## Données de travail:

..............................

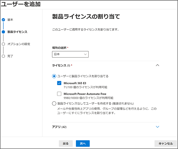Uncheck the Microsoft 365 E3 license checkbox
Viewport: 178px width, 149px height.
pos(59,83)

..............................

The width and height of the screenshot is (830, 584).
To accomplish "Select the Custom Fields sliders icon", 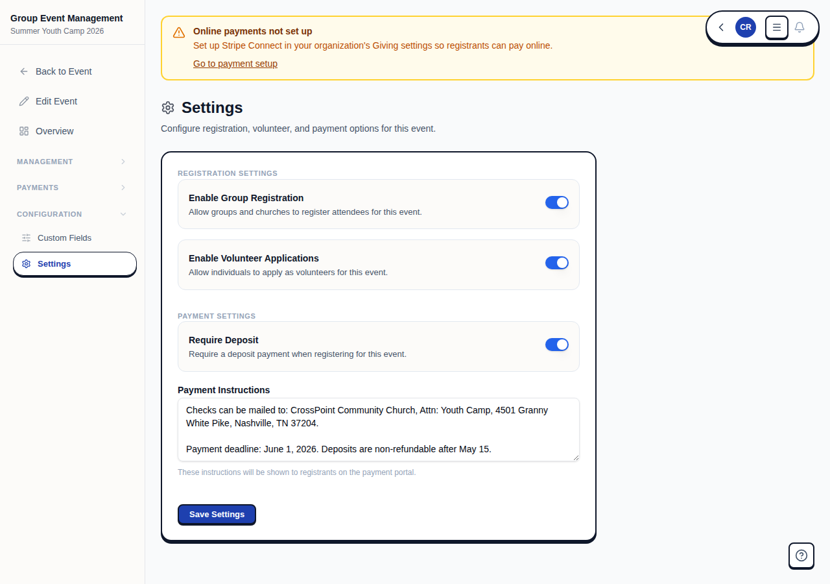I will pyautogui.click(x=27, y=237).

..............................

## Consigne donnée:
Extrayez, s'il vous plaît, chaque ligne ci-dessus contenant le mot « height ». La casse compte.

## Réponse:
Viewport: 178px width, 149px height.
The width and height of the screenshot is (830, 584).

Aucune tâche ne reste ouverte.